Meredydd meredydd at everybuddy.com
Mon May 26 22:27:56 EST 2003


OK, I think I know where I stand now. So here it is.

I am attempting to reverse engineer Microsoft's MSN Chat protocol. This is 
proving relatively easy in terms of the protocol itself (it's a bastardised 
version of IRC, using for authentication the standard Passport cookie 
scheme), but I'm having problems with the client-verification procedures used 
to check that the client is the genuine Microsoft OCX, not some *gasp* 
non-Windows user. This is a challenge-response sequence required before you 
can actually do any talking.
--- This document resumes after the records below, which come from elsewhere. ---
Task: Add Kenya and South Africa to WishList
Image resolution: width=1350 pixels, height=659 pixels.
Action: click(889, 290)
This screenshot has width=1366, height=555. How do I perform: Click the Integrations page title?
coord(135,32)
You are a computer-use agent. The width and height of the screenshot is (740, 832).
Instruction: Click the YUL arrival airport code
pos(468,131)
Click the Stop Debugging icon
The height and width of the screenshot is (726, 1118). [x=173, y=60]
Sequence of events goes something like this:

- Client connects to server, sends a version string
- Client sends a constant string to initiate client verification
- Server sends an eight-byte challenge wrapped in a constant string
- Client sends a challenge response
- Server sends "OK" notification, traffic continues

There are in fact two types of server connection. You first connect to a 
dispatch server, for which some kind soul has already reversed the response 
algorithm, which gives you the IP on which any particular chat room (channel) 
is hosted. You then make *another* connection, to the server you've been told 
about, and go through the verification routine again. Unfortunately, the 
algorithm, which was reverse engineered by the same person/group who did the 
first one, has been changed. And I haven't a clue what to.
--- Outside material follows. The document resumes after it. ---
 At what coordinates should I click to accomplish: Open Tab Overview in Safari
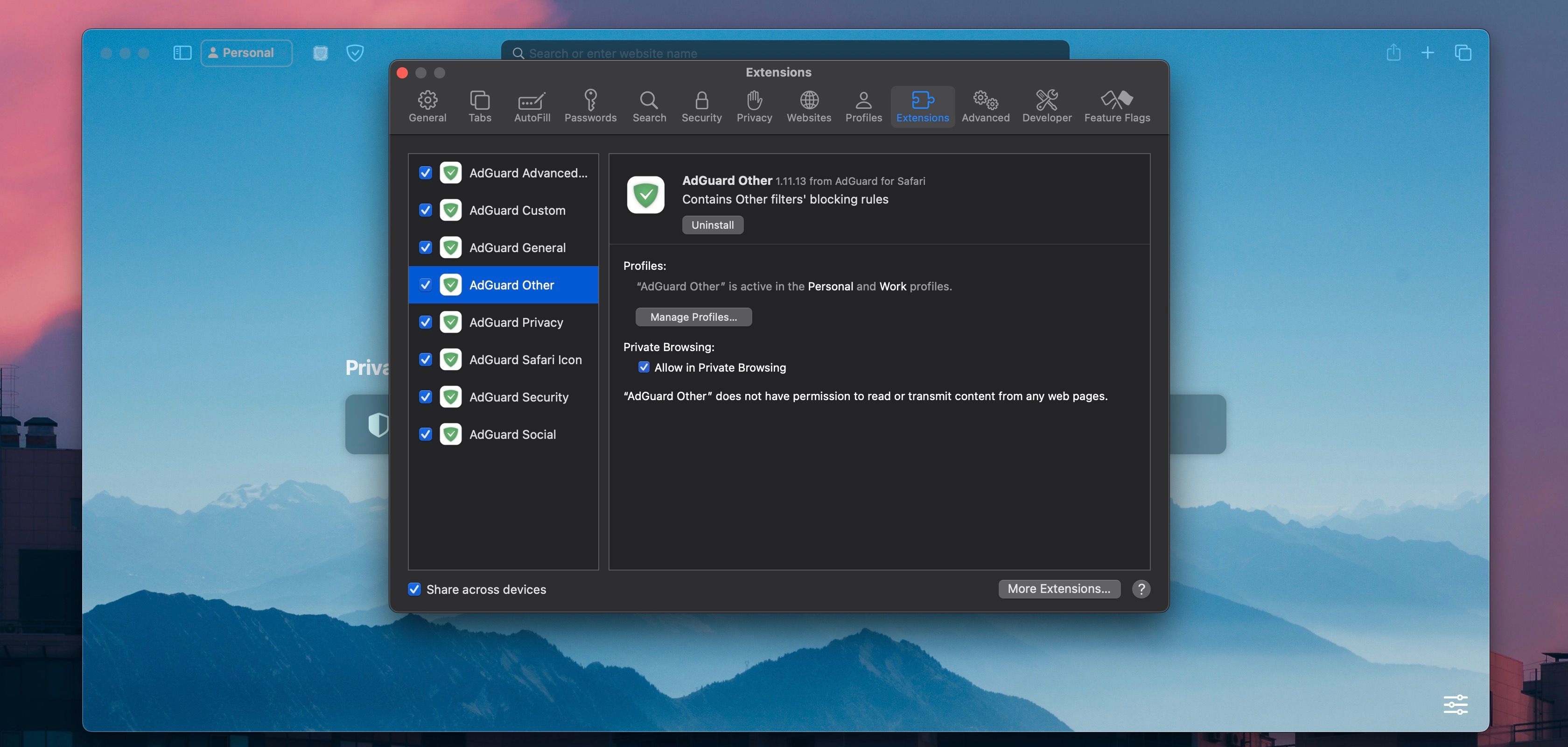[1463, 53]
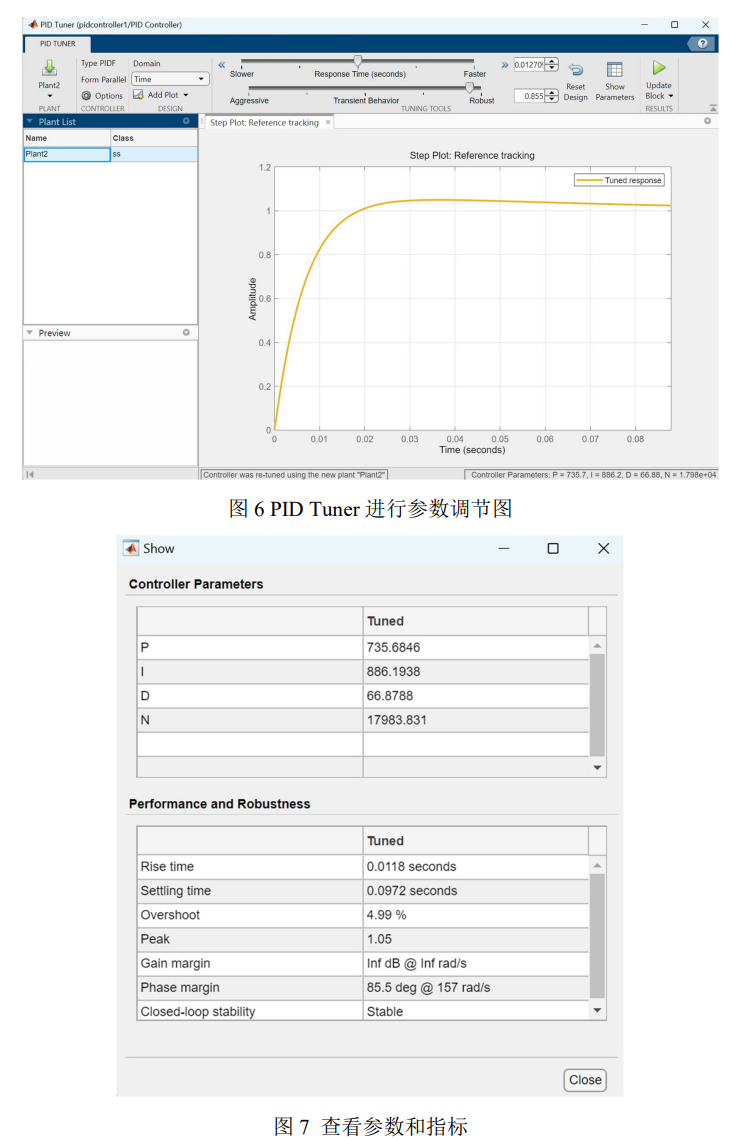
Task: Open the Domain Time dropdown
Action: 170,79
So. The algorithm I need to replicate takes an eight-byte challenge and 
returns a sixteen-byte response. From past experience, it is likely to make 
heavy use of MD5 hashing. It may or may not be related to the known algorithm 
(as was, in fact, it was identical):
- Append challenge to constant string
- Take hash of the above, append that to another constant string
- Send hash of the above as response

I've tried a grep - not an occurrence of "md5" (in either case) in the OCX. 
I've also tried disassembly (an OCX is just an EXE with no main() as far as I 
understand), but can't seem to make head or tail of it. From looking at it in 
a hex editor, several string constants have had strange things done to them 
(spaced out every other char with null zeros etc), and the combination of the 
above leads me to suspect that it's been armoured against disassembly. 
Unfortunately, I don't know enough about this sort of thing to verify it, and 
I can't find any more useful information on the web :-(  Oh, and yes, there 
is no software apart from that OCX which talks to MSN Chat. No Mac version 
(there goes the nice UNIX debugging environment). And internet chat isn't 
covered by the DoJ settlement, because it's not a protocol used between 
standard MS clients and standard Win2k+ servers.

So - any bright ideas? What should I do next?